In the early 17th century, according to Portuguese accounts recorded in 1648, an individual named Muzura, who had worked for the Portuguese, established himself as the overlord of the Maravi chieftainships on the north bank of the Zambezi with Portuguese support in 1608, and he retained this position until around 1635, defeating an attempt of the Lundu chief to revolt in 1622. One theory is that Muzura's successors adopted the title of Kalonga and ruled what came to be called the Maravi Empire, including three other substantial kingdoms or paramount chieftainships: Lundu along the Lower Shire, Kaphwiti in the Shire Highlands and Undi to the west of the Shire valley, in the area of what is now the Mozambique-Zambia border. Another is that the Kalonga state, whose main seat is believed to have been south of Lake Malawi, already existed but did not take part in the expansion into Zambezia so was unknown to the Portuguese in the early 17th Century. In this reconstruction, Muzura formed a state in the Mwanza area of the mid-Shire valley, between Lundu and Kalonga, which Kalonga took over by on his death, only then gaining paramountcy over the three chieftainships to the south

The people of the Maravi cluster diversified over time to become, from north to south the Tumbuka, Chewa, Nyanja and Mang'anja, although these successors retained certain common beliefs.

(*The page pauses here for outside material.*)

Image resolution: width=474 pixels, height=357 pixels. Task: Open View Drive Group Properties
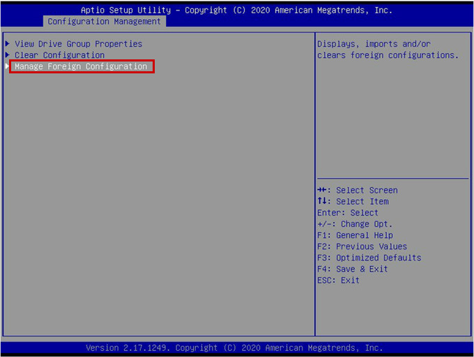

===Pre-colonial 19th century===
At the end of the 18th century, the original Lundu kingdom among the Mang'anja people was based in the Lower Shire valley, but was vulnerable to aggression from Portuguese slave-traders. Over a half -century beginning in the early 19th century, an individual named Mankhokwe, who already controlled the Katchsi shrine in Thyolo District in the Shire Highlands, gained control of the Middle Shire and western Shire highlands He then claimed the paramountcy and title of Lundu, and attempted to gain control of the Khulubvi shrine. In the Lower Shire, another chief with the title Tengani built up a force able to resist the Portuguese threat, at least temporarily, and the original Lundu state and its title holder descended into obscurity.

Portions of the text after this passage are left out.